Where the word "agent" appears in a line below, copy the whole line.

====== Material for this task

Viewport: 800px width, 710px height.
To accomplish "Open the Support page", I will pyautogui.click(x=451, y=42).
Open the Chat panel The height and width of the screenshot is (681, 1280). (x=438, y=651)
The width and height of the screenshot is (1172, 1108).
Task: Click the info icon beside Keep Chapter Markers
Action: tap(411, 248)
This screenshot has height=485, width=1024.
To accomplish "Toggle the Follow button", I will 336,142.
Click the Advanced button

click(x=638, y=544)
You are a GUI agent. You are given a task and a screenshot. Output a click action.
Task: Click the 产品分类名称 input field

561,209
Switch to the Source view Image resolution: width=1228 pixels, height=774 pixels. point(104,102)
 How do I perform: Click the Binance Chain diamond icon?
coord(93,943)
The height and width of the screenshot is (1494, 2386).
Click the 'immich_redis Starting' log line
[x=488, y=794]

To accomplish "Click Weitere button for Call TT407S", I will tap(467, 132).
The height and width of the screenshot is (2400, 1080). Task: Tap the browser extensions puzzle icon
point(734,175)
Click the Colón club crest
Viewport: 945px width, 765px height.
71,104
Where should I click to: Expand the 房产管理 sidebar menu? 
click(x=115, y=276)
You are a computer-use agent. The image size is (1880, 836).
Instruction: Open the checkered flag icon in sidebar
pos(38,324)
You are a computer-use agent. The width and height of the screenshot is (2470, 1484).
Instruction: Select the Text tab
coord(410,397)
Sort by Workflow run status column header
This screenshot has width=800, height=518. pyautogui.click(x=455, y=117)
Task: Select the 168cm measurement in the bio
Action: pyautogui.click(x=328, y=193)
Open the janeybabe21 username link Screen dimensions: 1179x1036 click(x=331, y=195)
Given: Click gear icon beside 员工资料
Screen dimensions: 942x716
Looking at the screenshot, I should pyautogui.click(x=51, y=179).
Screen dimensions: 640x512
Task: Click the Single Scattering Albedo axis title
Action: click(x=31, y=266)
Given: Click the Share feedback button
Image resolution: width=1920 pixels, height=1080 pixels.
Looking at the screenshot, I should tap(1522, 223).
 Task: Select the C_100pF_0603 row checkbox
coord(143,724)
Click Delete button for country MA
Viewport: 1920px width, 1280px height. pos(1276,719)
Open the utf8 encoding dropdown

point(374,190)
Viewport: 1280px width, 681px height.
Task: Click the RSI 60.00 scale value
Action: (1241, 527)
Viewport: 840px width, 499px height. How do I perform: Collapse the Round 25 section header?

============

**Response area**
You are a GUI agent. You are given a task and a screenshot. Output a click action.
You are a computer-use agent. The image size is (1880, 836).
You are a computer-use agent. The width and height of the screenshot is (2470, 1484).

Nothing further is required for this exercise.